NRIが2017年に実施したアンケートによると、2018年度に施行される法定雇用率2.2%をアンケート実施時点で達成している上場企業は、31.8%にとどまっています。つまり、今後約7割もの企業が法定雇用率達成に向けて、新たに雇用拡大することが求められているのです。

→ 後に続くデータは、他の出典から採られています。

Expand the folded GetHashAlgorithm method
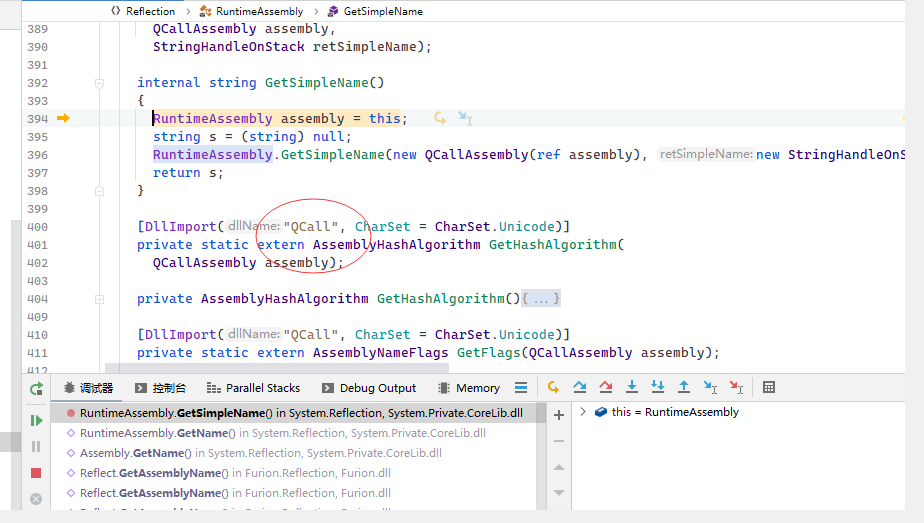Viewport: 924px width, 523px height. coord(99,299)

このように、多くの企業が障がい者の雇用拡大を求められている中、法定雇用率の上昇と合わせて精神障がい者が法定雇用率の算定基礎に加えられることで、従来、中心的に雇用されてきた身体障がい者・知的障がい者に加えて、精神障がい者の雇用拡大に取り組む企業が増し、人材の“多様化”が進むことが想定されます。また、これまでは、企業で働く障がい者は、事務補助や清掃・管理などの業務を主に担っていましたが、働く障がい者の増加・多様化により、業務内容の拡大が求められることが想定されます。

 

「高度化」が求められる障がい者雇用のマネジメント

 

このような組織・業務内容の“多様化”に伴い、企業には従来以上の“高度な”マネジメントが求められることとなります。一般的に、マネジメントスキルの向上といえば、見える化の浸透やPDCAサイクルの導入などが挙げられますが、NRIは人材獲得・人材育成に着目しました。

 

組織・業務内容の“多様化”が進む中、企業は「“多様”な業務に“多様”な人材をどのように当てはめるか」という問題に直面します。また、その中でも特に、技術やスキルが必要とされるような業務を担う人材を獲得し育成をすることが、企業としての中長期的成長を支え、さらに障がい者自身の成長やモチベーション維持を実現すると考えられます。

 

人材獲得・人材育成の側面から見た「多様化」と「高度化」の解決策とは

 

では、今後、企業はどのように人材獲得・人材育成を実施していけばよいのでしょうか。NRIは「外部支援機関との連携」が効果的ではないかと考えています。

 

障がい者(特に精神障がい者)の雇用に際しては、勤務時間内や勤務場所以外での体調管理や業務以外の自己管理といった点に留意する必要がありますが、外部支援機関と連携することで企業外部の情報も含めたマネジメントが可能となります。また、障がい者の育成に際しても、自社の研修はもちろん、外部の支援機関などとのより一層の連携をはかることも一つの方法です。

 

NRIがドイツで実施した調査によると、IFDと呼ばれる就労支援機関が、障がい者の就業斡旋を実施しており、あるIFDでは1人の就業斡旋に約10カ月もの期間を要することもあります。また、障がい者が企業に就職した後も、企業と障がい者の両社に対してカウンセリングや業務上のアドバイスを行います。このように、長い時間をかけてマッチングを行うことで、さまざまな企業・業務に最も適した人材を特定することを可能とし、結果として日本よりも高い雇用率を維持しています。

 

日本においても、外部支援機関との連携が効果を挙げているというデータがあります。NRIが2017年に実施したアンケートにおいて、精神障がい者雇用に際して、組織の生産性維持・向上および管理コスト抑制のための取り組みのうち、特に効果的だったものとして、「支援機関等、外部機関との関係性強化」が挙げられています。

 

 

“多様化”“高度化”する障がい者雇用の環境下で、NRIは人材獲得・人材育成に焦点を当て、「外部支援機関との連携」という一つの解決策を示しましたが、企業が今後越えなければならない課題は他にも多く存在しています。今、日本の障がい者雇用は、“高度化”“多様化”という2つの軸を意識しながら、従来とは異なる方向に向かったマネジメントの変革が必要な時期に差し掛かっているのではないでしょうか。

 

 

  • 1 法定雇用率:
    「障害者の雇用の促進等に関する法律」に基づいて、民間企業、国、地方公共団体は常用雇用者数に対して一定以上の割合で、障がい者を雇用することが義務付けられており、それぞれの事業主が、義務として障がい者を雇用する比率を法定雇用率といいます。2017年12月現在、一般の民間企業の法定雇用率が2.0%、都道府県等の教育委員会が2.2%、国及び地方自治体、特殊法人等が2.3%となっています。法定雇用率を達成している企業の比率は、2013年以降上昇し続けており、2016年6月には一般の民間企業48.8%が法定雇用率を達成しています(内閣府「平成29年版 障害者白書」)。
  • 2 特例子会社:
    障がい者の雇用に特別な配慮をし、法律が定める一定の要件を満たした上で、障害者雇用率の算定の際に、親会社の一事業所と見なされるような「特例」の認可を受けた子会社を指します。特例子会社は別法人のため、障がい者のニーズやスキルに応じた環境整備や制度設計が可能です。特例子会社は増加を続けており、2016年6月1日時点で448社となっています。2011年6月1日と比較すると、特例子会社は129社増加しました(厚生労働省「特例子会社一覧」、「「特例子会社」制度の概要」)。